The last day of a long week (I also had a W3C AC meeting before the conference…).
The day began with a keynote of Dick Hardt on what he calls “Identity 2.0”. (Everybody seems to live in 2.0 these days. I wonder whether I should not call myself “Ivan 2.0”, just to sound fashionable:-). His presentation was very enjoyable, well prepared, but a bit too abstract. I have the slight impression that he reused a presentation originally prepared for a non-technical audience, which means that it stayed on an abstract level without giving any details on the technology underneath. Pity. Anyway, the vision he has is to use a centralized “security agent” that knows all necessary data about you, about your different identities, etc, which would automatically check the claim with issuers of other identity elements (eg, did I really go to school at the place I claim) and would also send out identity information to relying parties. Without more details on how this would be done, where that security agent would be, etc, all this sounded a bit scary to me. On the other hand, Dick Hardt is (as far as I know) one of the editors of the OpenID spec, so he obviously had to think about all the pitfalls such an approach would have both socially and technically. This is why it was a real pity he did not take his time to go more into the technology details. Oh well…
The paper on Yago from Fabian Suchanek et al was pretty interesting. By analyzing wikipedia category entries, and reinforced by an analysis of the terms using WordNet, they create semi-automatically a large knowledge base with about 900,000 entities and with around 6 million facts on those entities. It has query interface, but can also be downloaded from their site. The system also includes a rule-like inference engine through which new facts can be found. All that is great and impressive but they have developed this in isolation, by using non-Semantic Web technologies. Ie, they did not use RDF (though they have triplets, in fact), they do not use OWL or Rules, SPARQL… as it stands, the system is completely disjoint from the rest of the Semantic Web. The only technical reason I heard at the presentation is that they had difficulties to time-stamp their facts, so they needed an alternative structure. I do not want to minimize the problem around timed RDF statements, and it is of course their right use whatever technologies they want for their research, but it would be a pity if it stayed that way. Luckily, this may not be the case. I asked this question after the presentation and Fabian said they would combine this somehow with dbpedia; and I actually found a reference on Chris Bizer’s latest slides on exactly this. My understanding is that Fabian and Chris found some ways of binding Yago to RDF during the conference. If so, Yago may become an impressive addition to the available Semantic Web knowledge bases!

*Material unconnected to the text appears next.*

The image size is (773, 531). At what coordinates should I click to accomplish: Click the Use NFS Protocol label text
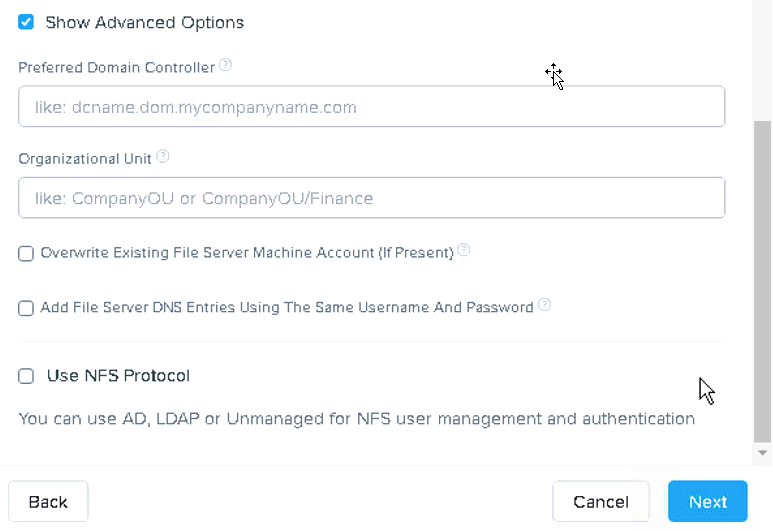point(118,376)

(Note on 2007-06-07: Fabian Suchanek contacted me drawing my attention on two misunderstandings. I am happy to copy them here:
- “The YAGO model (as described in the paper) is basically RDFS plus some additional semantics. YAGO can also be downloaded in RDF. ”
- “The reason why we did not use OWL was that OWL does not support acyclic transitive relations – which are important for YAGO. Thus, we basically use RDFS and add acyclic transitive relations, but this is just the semantics.”
And yes, since then, Yago has been incorporated into dbpedia! Yey!)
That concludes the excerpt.